Finda a guerra, a universidade e, em particular, os professores de Direito, tenderam a acompanhar a viragem republicana. Ocupada pelas forças aliadas, de entre as quais as brasileiras, a Itália submeteu-se a um referendo e fez a opção pela república, extinguindo a curta experiência monárquica de menos de um século (1861-1946).

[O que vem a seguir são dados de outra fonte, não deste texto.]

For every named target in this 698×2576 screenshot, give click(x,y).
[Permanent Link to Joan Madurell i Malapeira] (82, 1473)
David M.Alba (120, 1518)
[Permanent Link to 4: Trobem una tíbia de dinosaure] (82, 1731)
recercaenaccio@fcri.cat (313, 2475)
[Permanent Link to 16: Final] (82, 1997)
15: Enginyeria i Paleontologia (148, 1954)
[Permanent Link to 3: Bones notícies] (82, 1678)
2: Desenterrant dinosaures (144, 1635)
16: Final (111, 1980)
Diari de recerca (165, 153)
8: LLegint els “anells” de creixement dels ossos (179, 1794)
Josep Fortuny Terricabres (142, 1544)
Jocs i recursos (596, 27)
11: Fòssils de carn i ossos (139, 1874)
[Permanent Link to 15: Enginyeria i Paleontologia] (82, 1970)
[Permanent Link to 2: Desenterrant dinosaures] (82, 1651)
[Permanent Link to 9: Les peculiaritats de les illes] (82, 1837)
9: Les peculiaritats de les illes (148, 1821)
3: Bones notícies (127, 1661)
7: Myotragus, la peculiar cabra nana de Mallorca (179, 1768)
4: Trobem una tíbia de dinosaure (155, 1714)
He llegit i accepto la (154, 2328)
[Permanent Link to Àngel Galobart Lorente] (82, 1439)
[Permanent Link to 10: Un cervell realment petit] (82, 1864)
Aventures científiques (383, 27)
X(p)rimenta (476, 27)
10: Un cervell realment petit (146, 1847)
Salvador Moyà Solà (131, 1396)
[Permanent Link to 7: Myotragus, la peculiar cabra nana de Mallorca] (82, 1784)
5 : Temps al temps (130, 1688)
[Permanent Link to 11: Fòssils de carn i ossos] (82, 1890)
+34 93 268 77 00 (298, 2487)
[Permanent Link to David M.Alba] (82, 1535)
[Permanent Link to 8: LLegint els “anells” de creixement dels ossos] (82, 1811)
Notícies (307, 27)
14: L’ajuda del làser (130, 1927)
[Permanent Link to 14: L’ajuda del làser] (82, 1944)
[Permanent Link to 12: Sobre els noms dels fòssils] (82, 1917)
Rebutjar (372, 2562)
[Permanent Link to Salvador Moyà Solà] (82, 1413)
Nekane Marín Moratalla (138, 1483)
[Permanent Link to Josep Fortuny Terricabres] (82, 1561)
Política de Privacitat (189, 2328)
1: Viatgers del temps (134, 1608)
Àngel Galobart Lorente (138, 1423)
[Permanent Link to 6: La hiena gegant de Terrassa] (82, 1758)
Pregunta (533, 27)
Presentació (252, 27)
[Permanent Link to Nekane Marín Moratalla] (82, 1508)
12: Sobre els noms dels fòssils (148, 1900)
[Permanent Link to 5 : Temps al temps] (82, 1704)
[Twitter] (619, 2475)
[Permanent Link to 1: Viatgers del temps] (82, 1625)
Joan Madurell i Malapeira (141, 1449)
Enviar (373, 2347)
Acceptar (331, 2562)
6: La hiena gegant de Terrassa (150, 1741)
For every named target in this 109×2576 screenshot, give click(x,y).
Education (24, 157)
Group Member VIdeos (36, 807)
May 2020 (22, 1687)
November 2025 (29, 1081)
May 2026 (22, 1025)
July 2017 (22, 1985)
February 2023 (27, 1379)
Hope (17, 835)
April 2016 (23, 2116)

O segundo pós-guerra foi doloroso para a República Italiana. Fome, destruição do parque industrial, instituições em frangalhos e outras misérias marcaram o renascimento da antiga aliada Alemanha no Eixo Roma-Berlim-Tóquio. A reconstrução deu-se por meio do equilíbrio tênue entre socialistas e democratas-cristãos, com a força nada desprezível do Partido Comunista. Na década de 1960, o país conseguia se recuperar, graças também a maciços aportes do Plano Marshall, ao passo em que as universidades sofreram com a onda revolucionária estudantil do final de década. Em um exemplo que nunca deve ser esquecido de arrogância e de intolerância, nomes como Norberto Bobbio foram expulsos da universidade pelos alunos e encerraram suas carreiras universitárias.
Em relação ao Direito, nesse período, deu-se o reforço na universalização do acesso ao ensino superior. No Direito, não havia uma pós-graduação com o sentido atual. O bacharel em Direito era um dottore, título que até hoje os advogados usam, assim como no Brasil, mesmo sem o título de doutor. Exigia-se dos graduandos a apresentação de uma “tese de láurea”, uma espécie de trabalho de conclusão de curso. Aqueles que desejavam seguir a carreira universitária, deveriam se submeter a um exame de habilitação (equivalente a nossa livre-docência, mas que seria, em verdade um doutorado). As mudanças ocorreram no final dos anos 1960 e pode-se destacar a grande reforma da autonomia universitária nos anos 1990, com a Lei Ruberti 341/90, e, mais recentemente, a polêmica Riforma Gelmini, um conjunto de normas aprovadas no governo de Silvio Berlusconi, de 2008 a 2010, que alterou o ensino, a estrutura e as carreiras docentes universitárias.
A universidade italiana hoje vive uma profunda crise, com cortes de recursos para centros de pesquisa, bibliotecas e bolsas, o que se deu no rescaldo da situação econômica europeia pós-2008.